● **What you are asked to do**
Beginning with the line that holds "Open Khe Hy's profile avatar" and ending with the last line of the entries, please output each line exactly, apart from any pictures.
Segment Start: Source information
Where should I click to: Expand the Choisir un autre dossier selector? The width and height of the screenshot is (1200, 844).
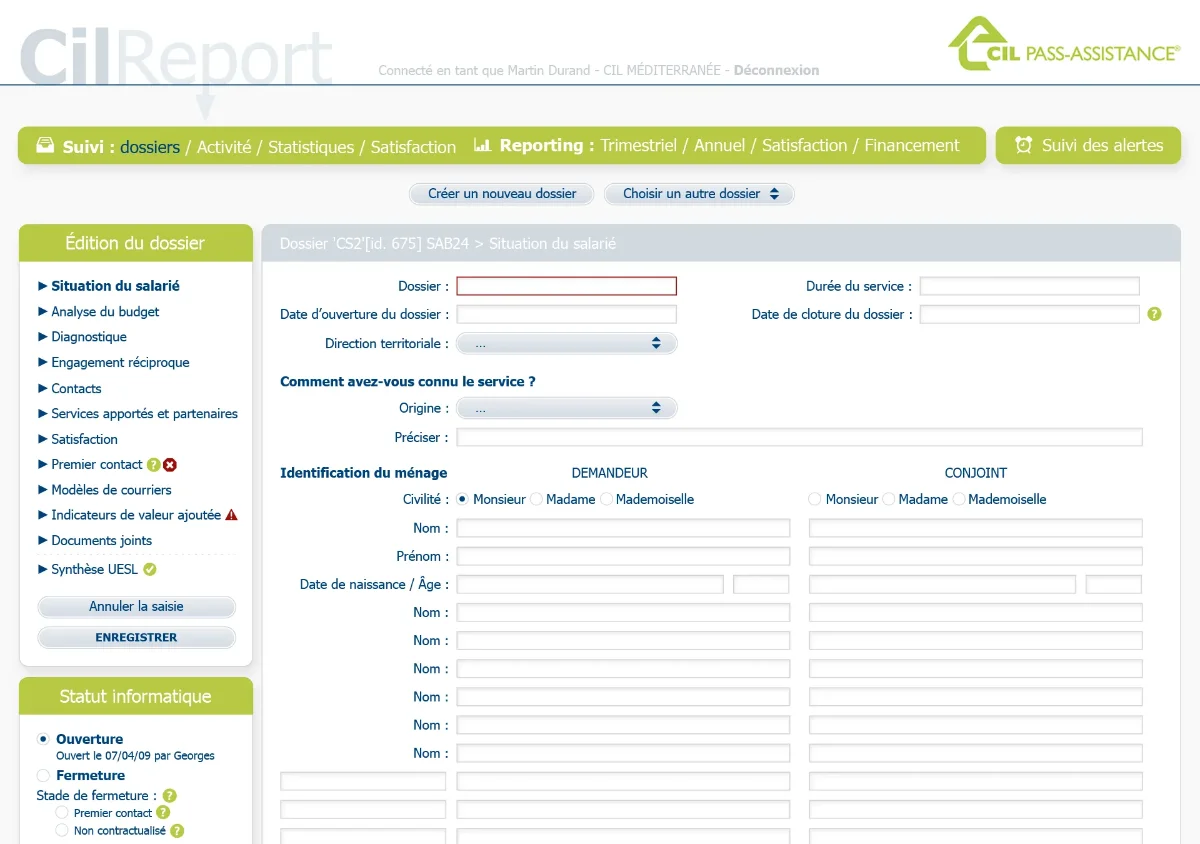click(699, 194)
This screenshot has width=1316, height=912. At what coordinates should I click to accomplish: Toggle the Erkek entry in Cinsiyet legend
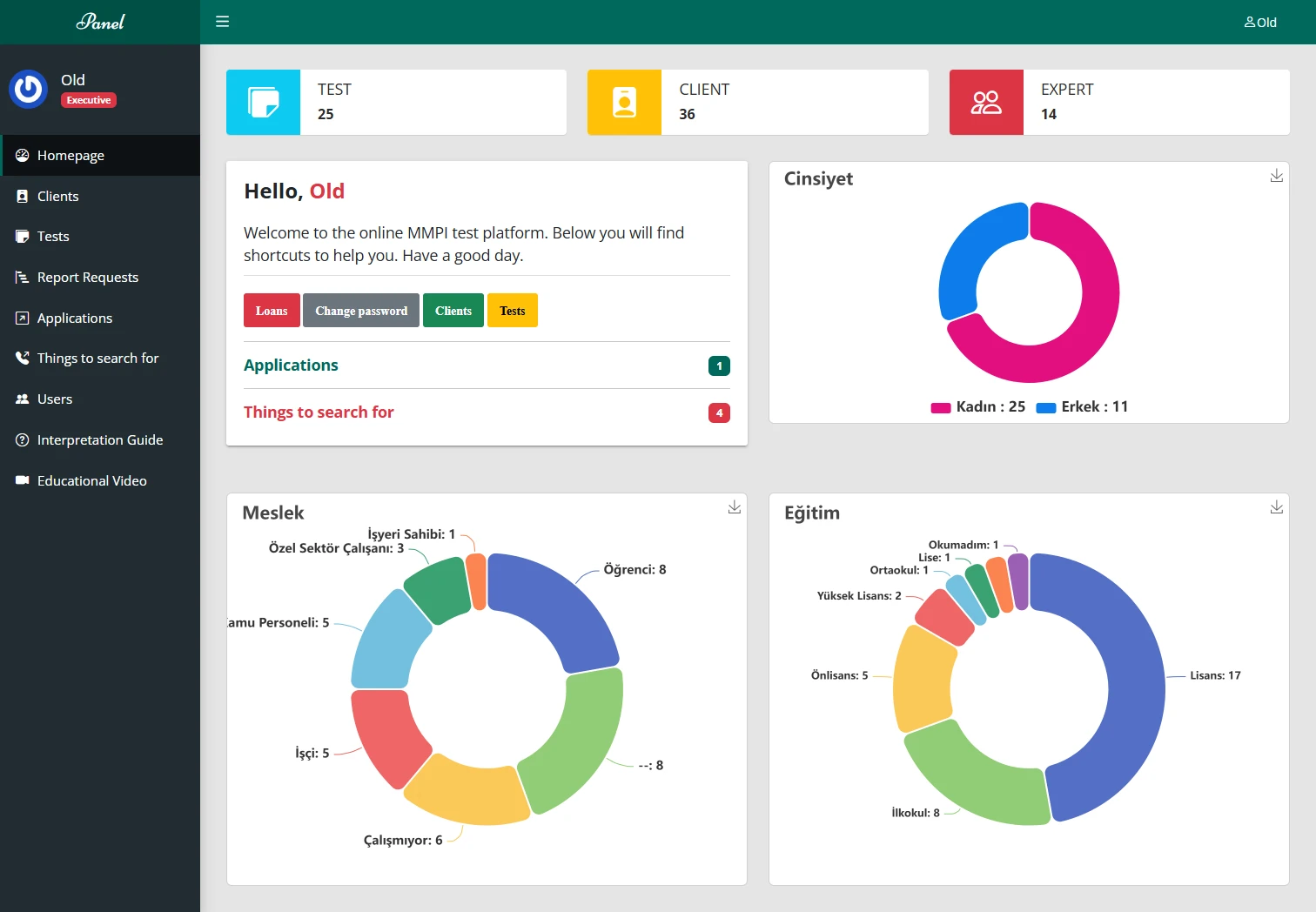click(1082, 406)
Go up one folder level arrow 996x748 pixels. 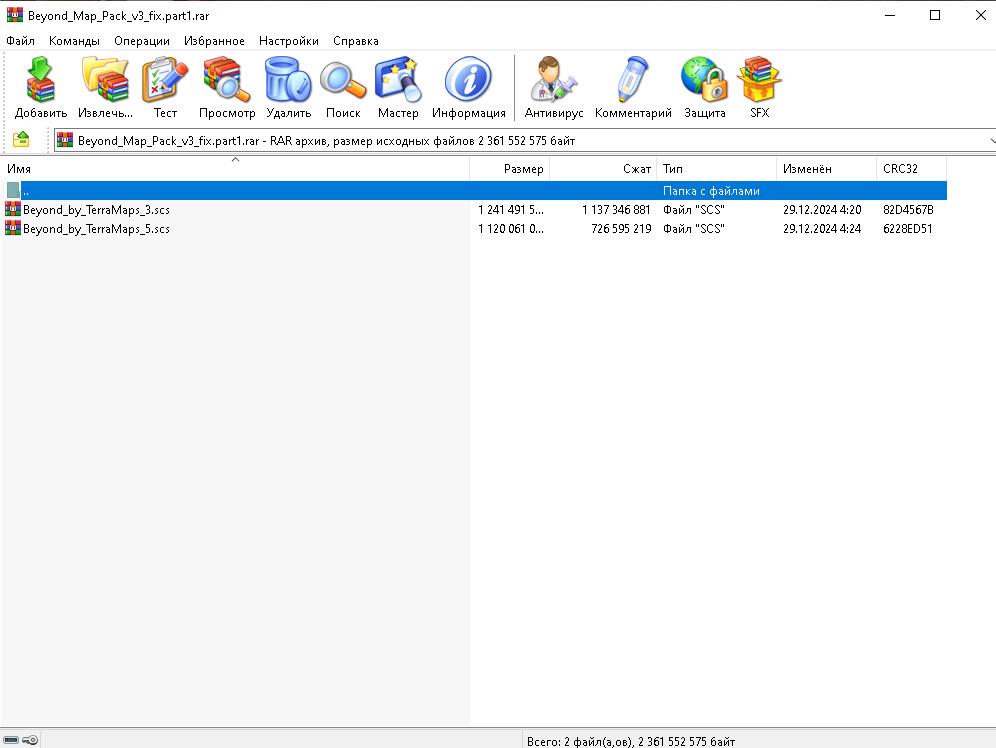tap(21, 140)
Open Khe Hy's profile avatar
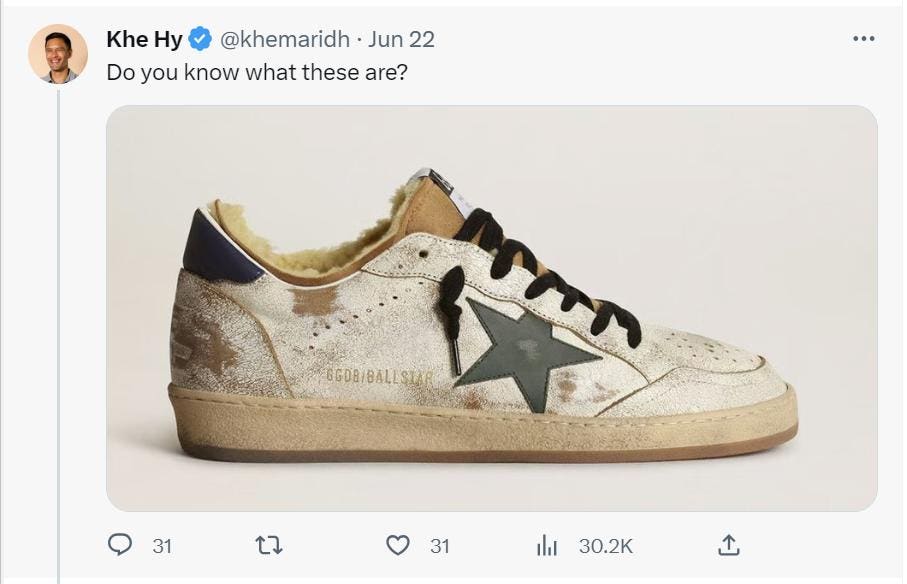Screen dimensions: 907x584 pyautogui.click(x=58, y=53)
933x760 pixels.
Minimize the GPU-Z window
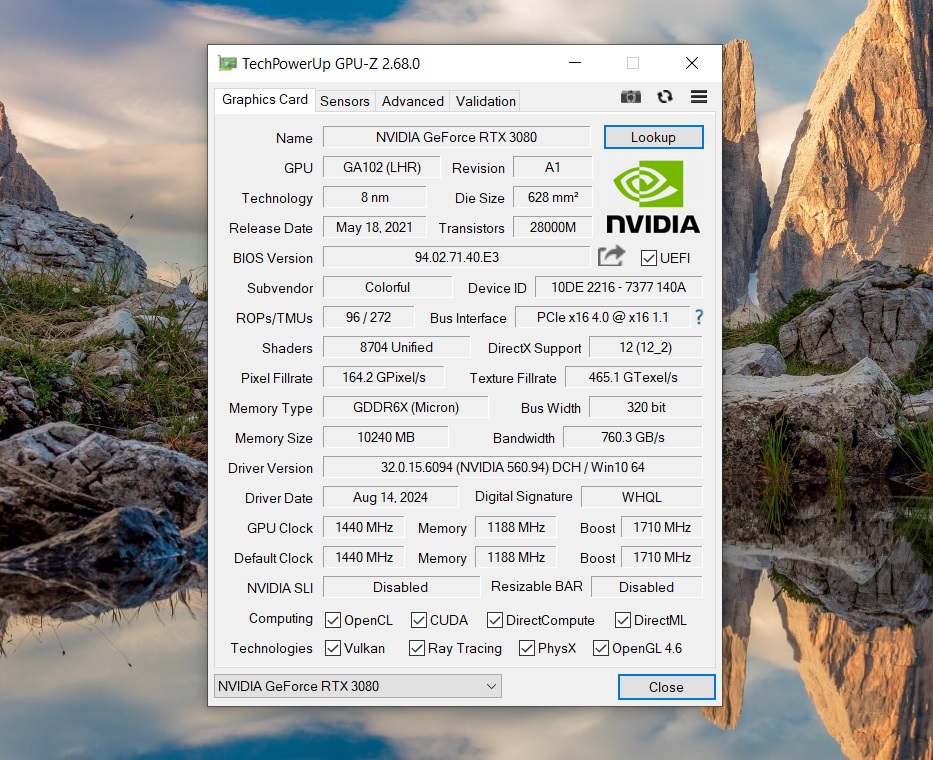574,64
Segment End: Source information
● **Written answer**
Open Khe Hy's profile avatar
Screen dimensions: 907x584 pyautogui.click(x=58, y=53)
933x760 pixels.
Minimize the GPU-Z window
574,64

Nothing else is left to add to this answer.